## Exercise objective
Put the lines of the data below into a JSON list of strings, one string per line and no blank lines, starting with the line that contains "Given: Open Moestuinbak" and going on through the line that contains "pyautogui.click(x=222, y=37)".

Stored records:

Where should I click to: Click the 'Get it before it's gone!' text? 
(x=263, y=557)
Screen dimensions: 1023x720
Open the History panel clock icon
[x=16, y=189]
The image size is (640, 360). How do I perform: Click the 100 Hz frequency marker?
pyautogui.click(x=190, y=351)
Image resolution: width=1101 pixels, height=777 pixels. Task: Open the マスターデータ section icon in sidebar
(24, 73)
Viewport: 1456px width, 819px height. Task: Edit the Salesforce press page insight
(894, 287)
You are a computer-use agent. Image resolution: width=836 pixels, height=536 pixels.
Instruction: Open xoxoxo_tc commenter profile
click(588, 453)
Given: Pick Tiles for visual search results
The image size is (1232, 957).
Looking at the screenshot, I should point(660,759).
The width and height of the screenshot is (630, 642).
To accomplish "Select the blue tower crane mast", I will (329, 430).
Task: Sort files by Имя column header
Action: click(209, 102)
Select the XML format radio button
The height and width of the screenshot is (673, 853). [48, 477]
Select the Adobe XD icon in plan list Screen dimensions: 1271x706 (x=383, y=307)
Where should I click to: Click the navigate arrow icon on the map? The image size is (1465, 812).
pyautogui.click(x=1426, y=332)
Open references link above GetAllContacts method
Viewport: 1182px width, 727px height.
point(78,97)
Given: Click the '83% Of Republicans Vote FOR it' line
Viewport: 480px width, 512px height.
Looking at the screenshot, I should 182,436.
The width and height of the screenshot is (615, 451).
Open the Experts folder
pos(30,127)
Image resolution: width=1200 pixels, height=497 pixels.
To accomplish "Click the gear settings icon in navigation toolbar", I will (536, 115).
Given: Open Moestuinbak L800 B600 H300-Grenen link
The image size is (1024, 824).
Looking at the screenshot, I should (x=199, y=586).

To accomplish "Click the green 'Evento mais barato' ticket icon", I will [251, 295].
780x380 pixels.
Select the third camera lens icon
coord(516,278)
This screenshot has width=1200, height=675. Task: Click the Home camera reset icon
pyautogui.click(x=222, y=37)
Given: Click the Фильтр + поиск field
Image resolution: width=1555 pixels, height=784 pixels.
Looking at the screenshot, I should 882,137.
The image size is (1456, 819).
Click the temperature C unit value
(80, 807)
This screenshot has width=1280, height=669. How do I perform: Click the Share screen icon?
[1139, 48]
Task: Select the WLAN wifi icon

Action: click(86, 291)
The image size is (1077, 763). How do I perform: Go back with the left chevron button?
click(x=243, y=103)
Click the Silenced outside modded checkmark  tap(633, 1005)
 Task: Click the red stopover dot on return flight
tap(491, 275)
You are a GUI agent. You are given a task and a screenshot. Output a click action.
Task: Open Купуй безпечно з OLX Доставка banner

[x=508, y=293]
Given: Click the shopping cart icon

## Solution to this task
[
  "Given: Open Moestuinbak L800 B600 H300-Grenen link",
  "The image size is (1024, 824).",
  "Looking at the screenshot, I should (x=199, y=586).",
  "To accomplish \"Click the green 'Evento mais barato' ticket icon\", I will [251, 295].",
  "780x380 pixels.",
  "Select the third camera lens icon",
  "coord(516,278)",
  "This screenshot has width=1200, height=675. Task: Click the Home camera reset icon",
  "pyautogui.click(x=222, y=37)"
]